"When I began investigating my patients' elevated blood mercury," writes Jane Hightower, "I sought to gain a clear understanding of how mercury affects one's health. When information was not at my fingertips, I wondered why. What began as an investigation to help me diagnose mercury-related symptoms in my patients grew into another diagnosis--that of a broken, misused, and abused regulatory system."
Hightower, a Chico State University graduate, is a board certified San Francisco-based physician specializing in internal medicine. Her quest began with a patient in 2000 who exhibited fainting spells, "intermittent stomach upset, headache, fatigue, trouble concentrating, and hair loss." Other patients had similar complaints, and one other similarity: They all seemed to be fish lovers. Hightower, "who had a penchant for sorting out unusual or difficult cases," found herself embroiled in controversy beyond what she might have imagined.

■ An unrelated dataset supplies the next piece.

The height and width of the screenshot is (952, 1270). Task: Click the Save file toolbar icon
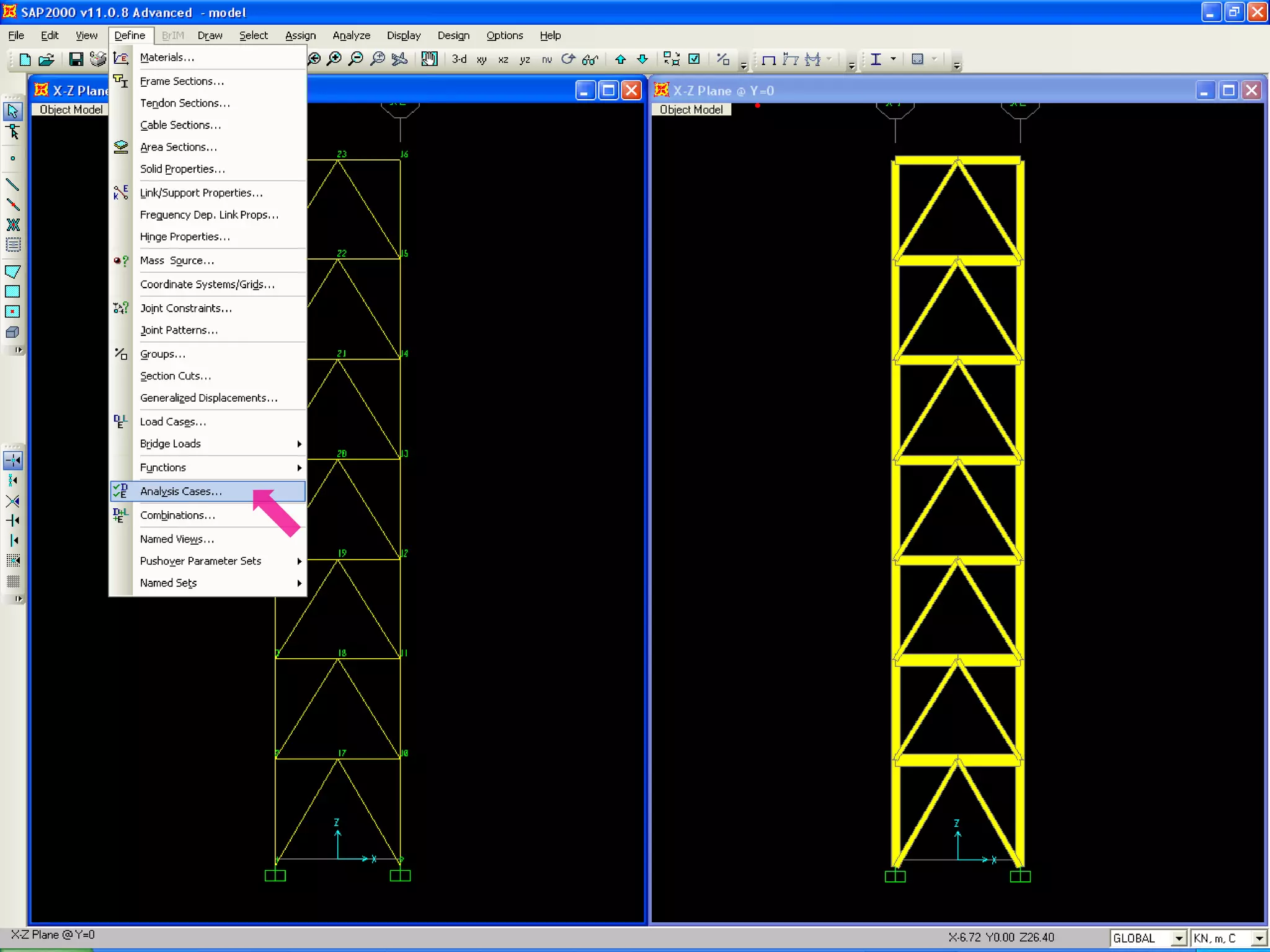pos(76,60)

The story is told in "Diagnosis Mercury: Money, Politics & Poison" ($24.95 in hardcover from Island Press) by Jane M. Hightower, MD. The author, recently in Chico for a book signing at Barnes and Noble and a talk at the university, became suspicious when she found that the various agencies charged with protecting public health disagreed among themselves about the dangers of mercury.

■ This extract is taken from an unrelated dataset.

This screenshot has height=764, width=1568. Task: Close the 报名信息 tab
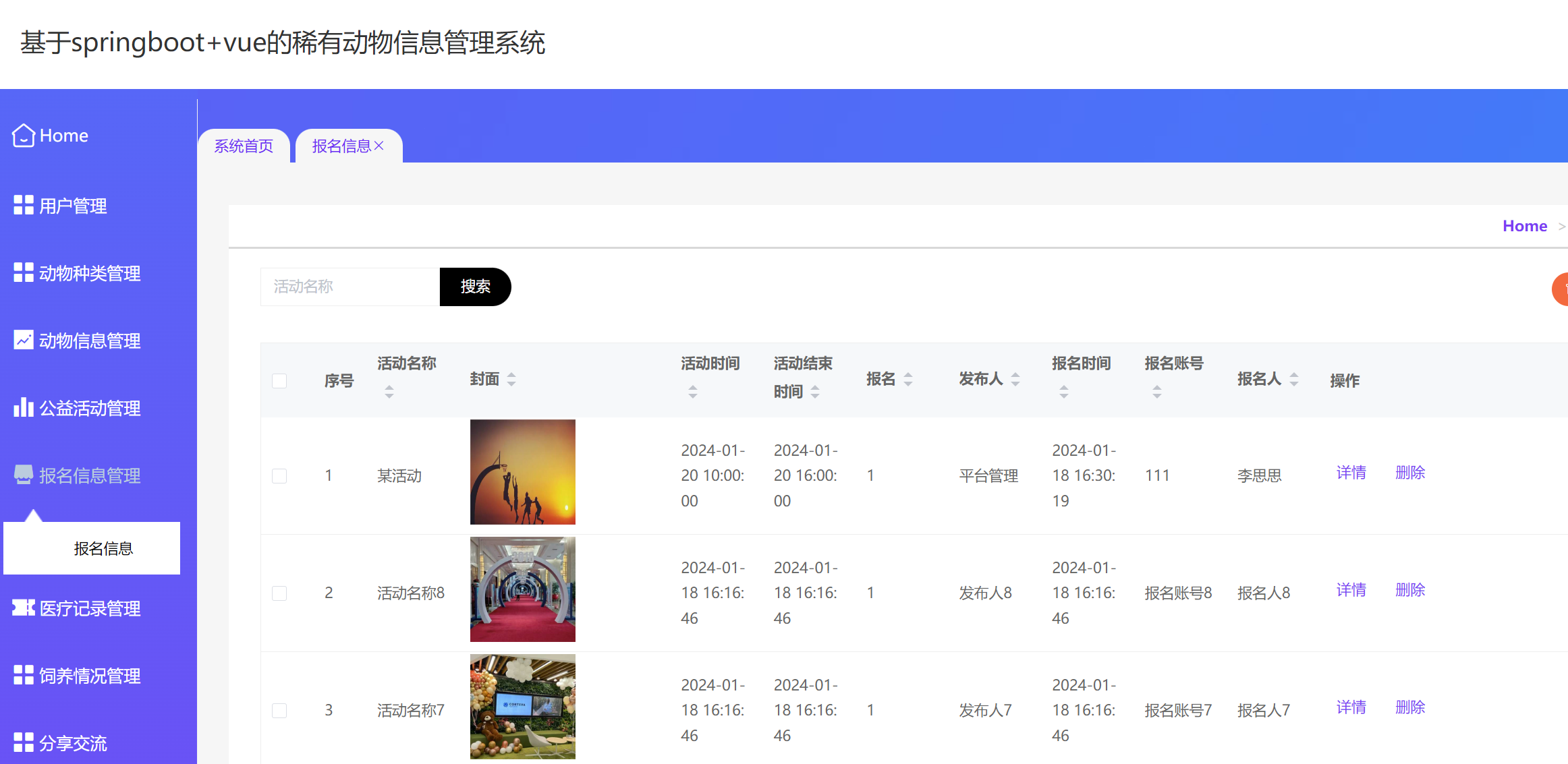pyautogui.click(x=379, y=145)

"Why did the EPA say that less than 5 mcg/l (micrograms per liter) of mercury in blood was our protective level, while the authorities in the California Public Health Department told me that you could have a level of up to 200 mcg/l will no ill effects? As for the FDA," there apparently was no "standard for human blood levels on its Web site. That was particularly disturbing because . . . the FDA had jurisdiction over all of commercial fishing." Some of the numbers were based on mercury poisoning incidents in Iraq decades ago, some on judicial fiat, and all on very little science.
Elevated levels of methylmercury (the organic form of the element) were finding their way into the human population. "Bodybuilders and dieters who consumed large quantities of canned albacore tuna and other large fish were also on top of the mercury gauge among patients in my practice."
The book is measured, data-driven, careful in its recommendations, and scarier than any Halloween goblin.